→ **Kutipan**
"""

Dunia Perlu Mengutuk Komunis Tiongkok yang Menindas Kebebasan Beragama

oleh Wu Ying

Mihigul Tursun, seorang wanita Uighur berusia 29 tahun saat menghadiri sidang dengar pendapat di Kongres AS pada 28 Nopember mengatakan, bahwa ketika ia disiksa dengan sengatan listrik dalam kamp kerja paksa Partai Komunis Tiongkok (PKT). “Saya memohon kepada Tuhan untuk mengakhiri hidup saya” katanya.

Mihrigul Tursun yang mengalami 3 kali penahanan oleh PKT dan berhasil melarikan diri dari Tiongkok telah tiba di Washington DC. pada bulan September tahun ini.

Anggota Kongres AS mengatakan bahwa ada ribuan penganut agama di Tiongkok yang telah dianiaya oleh PKT dengan cara yang sama seperti yang dialami Tursun. Seluruh dunia harus bersatu dan mengutuk PKT yang menindas kebebasan beragama, termasuk penindasan terhadap Falun Gong.

"""

→ **Data Hasil Ekstraksi**
"""

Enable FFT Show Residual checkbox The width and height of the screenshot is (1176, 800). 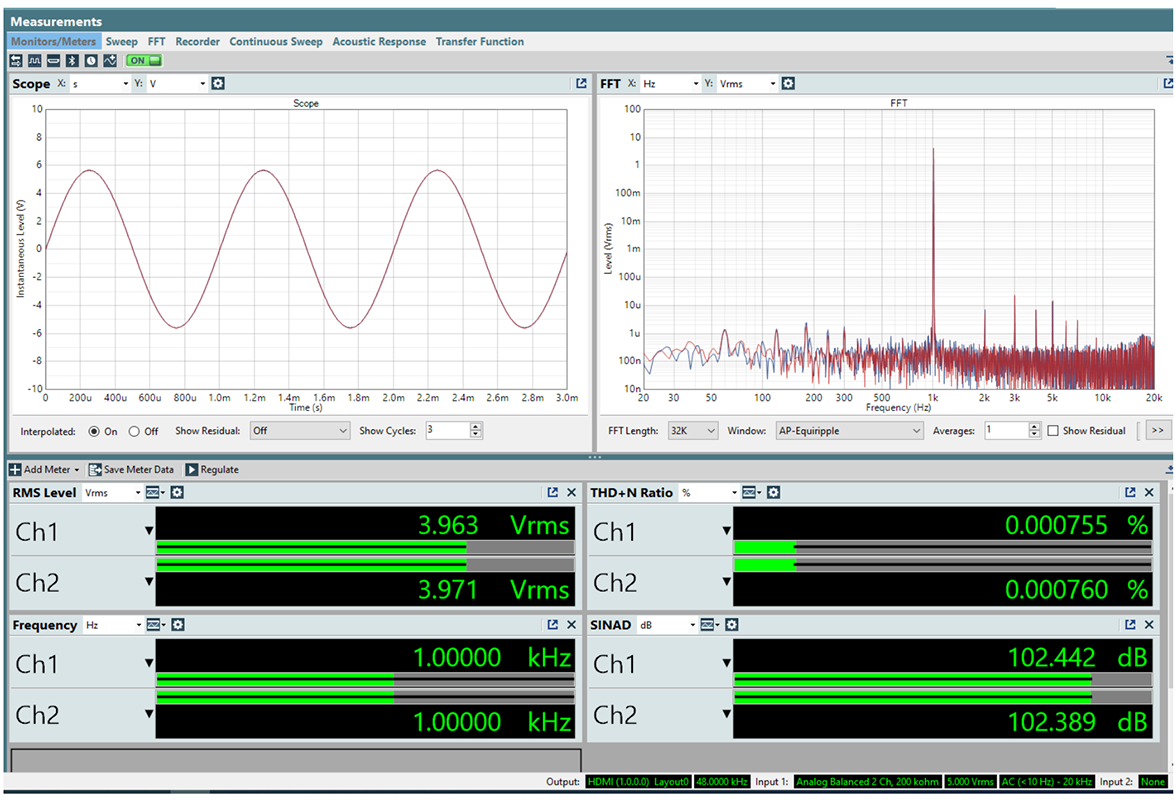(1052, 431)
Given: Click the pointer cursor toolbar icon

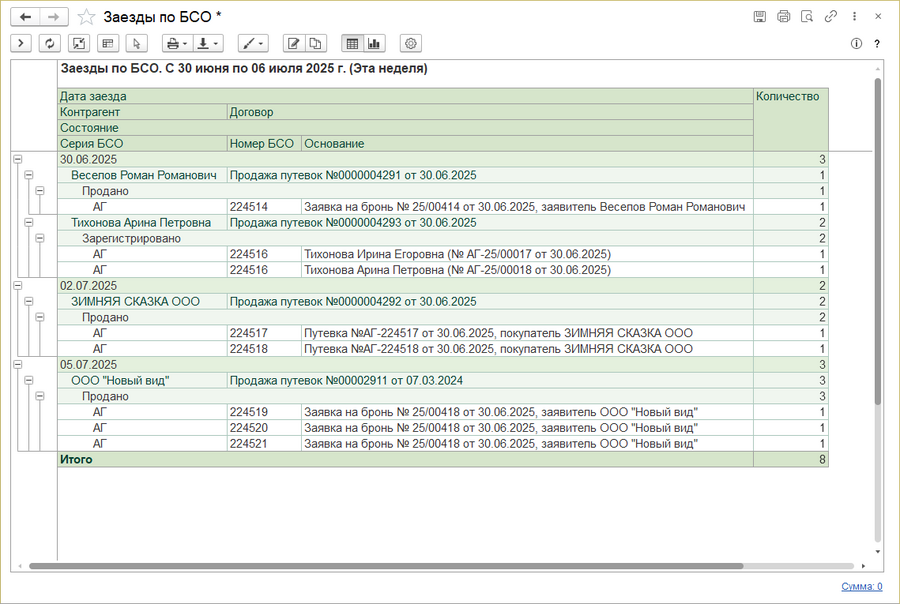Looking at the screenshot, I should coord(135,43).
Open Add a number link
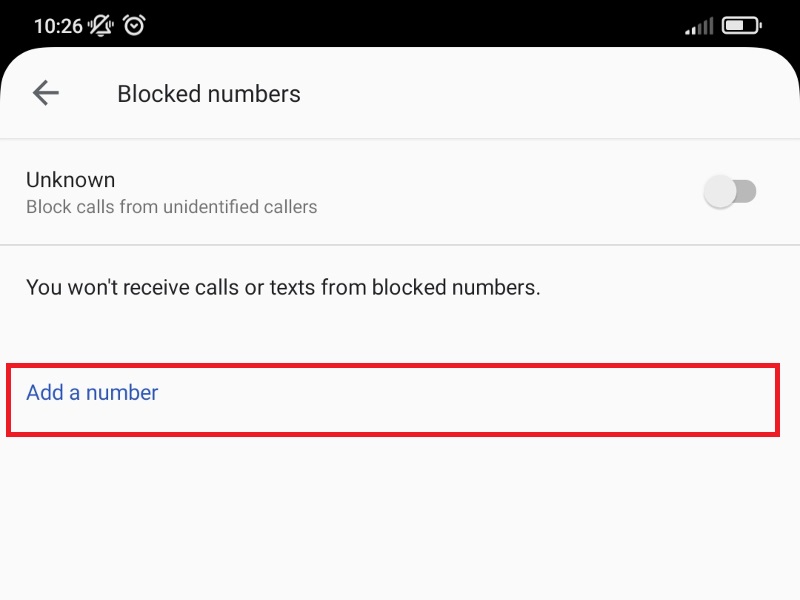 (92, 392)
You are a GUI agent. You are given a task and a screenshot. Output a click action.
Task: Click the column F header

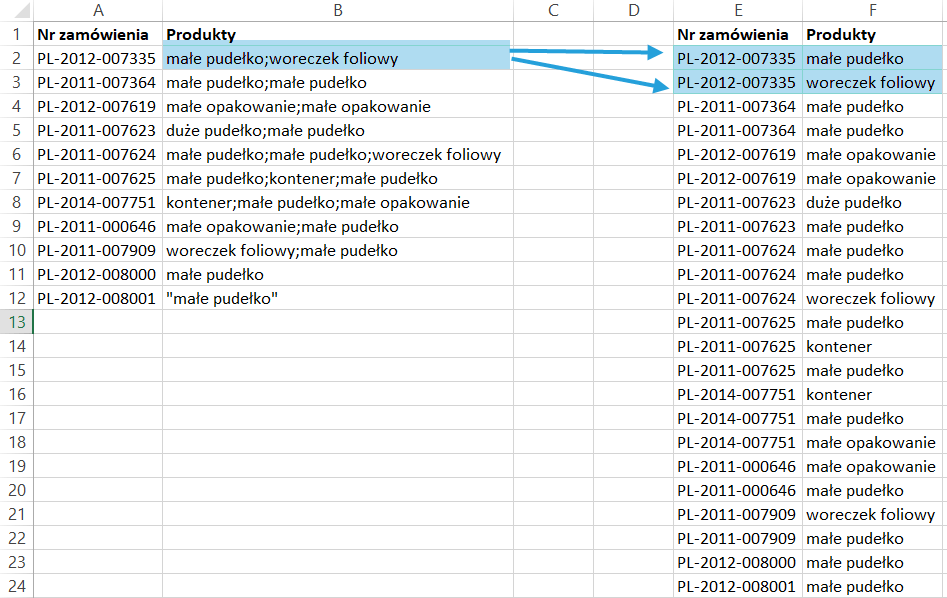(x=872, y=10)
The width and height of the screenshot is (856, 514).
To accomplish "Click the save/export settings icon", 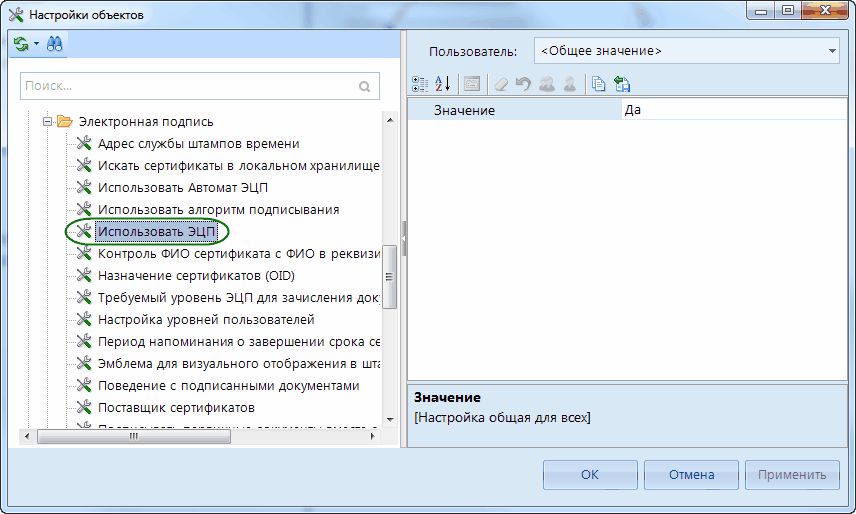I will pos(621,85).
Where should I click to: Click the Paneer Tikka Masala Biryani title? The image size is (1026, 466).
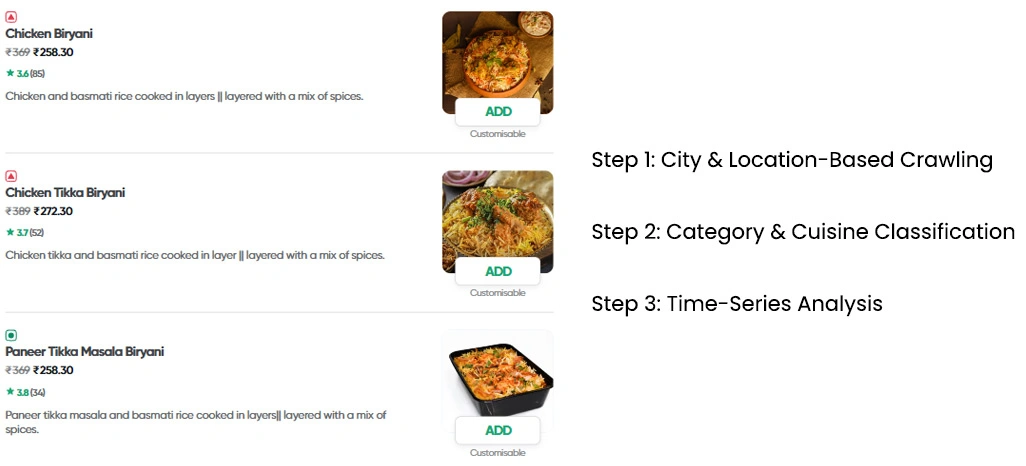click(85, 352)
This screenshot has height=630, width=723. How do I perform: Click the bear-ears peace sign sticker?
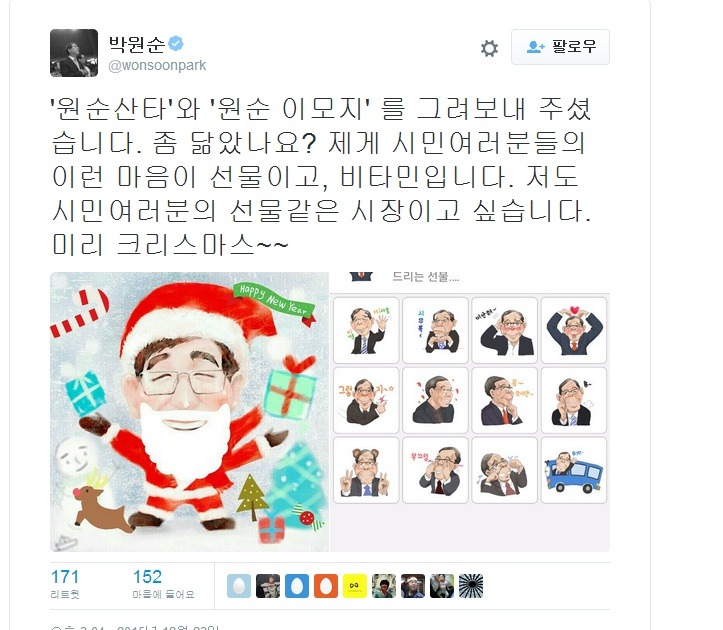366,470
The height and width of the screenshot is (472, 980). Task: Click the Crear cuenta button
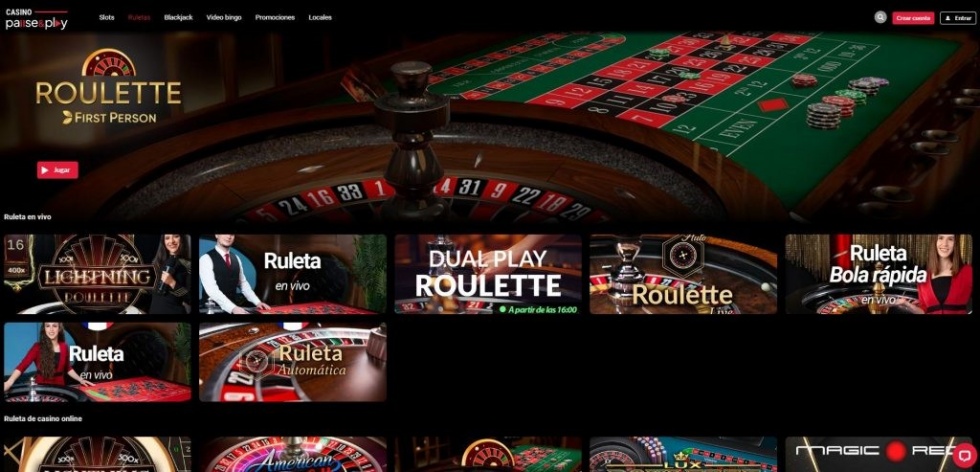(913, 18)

"""

→ **Soal Latihan**
• 1. Tuliskan kembali seluruh kutipan tanpa mengubah apa pun.
• 2. Ulangi kata demi kata bagian daftar yang dimulai dari baris berisi "This screenshot has" dan berakhir di baris terakhir daftar. Gambarnya tidak usah disertakan.
Daftar ini tidak ada hubungannya dengan kutipan.

→ **Pembahasan Jawaban**
• 1.
Dunia Perlu Mengutuk Komunis Tiongkok yang Menindas Kebebasan Beragama

oleh Wu Ying

Mihigul Tursun, seorang wanita Uighur berusia 29 tahun saat menghadiri sidang dengar pendapat di Kongres AS pada 28 Nopember mengatakan, bahwa ketika ia disiksa dengan sengatan listrik dalam kamp kerja paksa Partai Komunis Tiongkok (PKT). “Saya memohon kepada Tuhan untuk mengakhiri hidup saya” katanya.

Mihrigul Tursun yang mengalami 3 kali penahanan oleh PKT dan berhasil melarikan diri dari Tiongkok telah tiba di Washington DC. pada bulan September tahun ini.

Anggota Kongres AS mengatakan bahwa ada ribuan penganut agama di Tiongkok yang telah dianiaya oleh PKT dengan cara yang sama seperti yang dialami Tursun. Seluruh dunia harus bersatu dan mengutuk PKT yang menindas kebebasan beragama, termasuk penindasan terhadap Falun Gong.

• 2.
This screenshot has height=630, width=723. How do I perform: Click the bear-ears peace sign sticker?
366,470
The height and width of the screenshot is (472, 980). Task: Click the Crear cuenta button
(913, 18)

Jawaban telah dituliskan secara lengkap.